**What the task requires:**
Transcribe the listing below word for word, omitting the pictures.

**Data listing:**
Begin

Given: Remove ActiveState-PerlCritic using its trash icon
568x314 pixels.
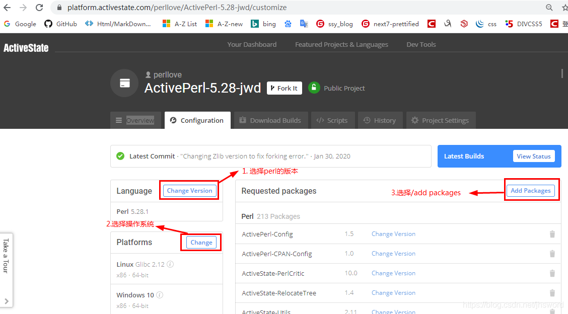Looking at the screenshot, I should (552, 273).
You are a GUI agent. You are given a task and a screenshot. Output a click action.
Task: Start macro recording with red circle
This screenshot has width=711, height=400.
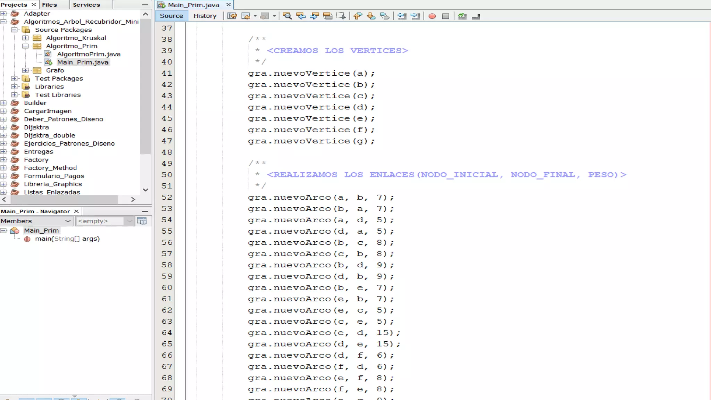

End

**Answer for the task:**
Given: Remove ActiveState-PerlCritic using its trash icon
568x314 pixels.
Looking at the screenshot, I should (552, 273).
You are a GUI agent. You are given a task and a screenshot. Output a click action.
Task: Start macro recording with red circle
This screenshot has width=711, height=400.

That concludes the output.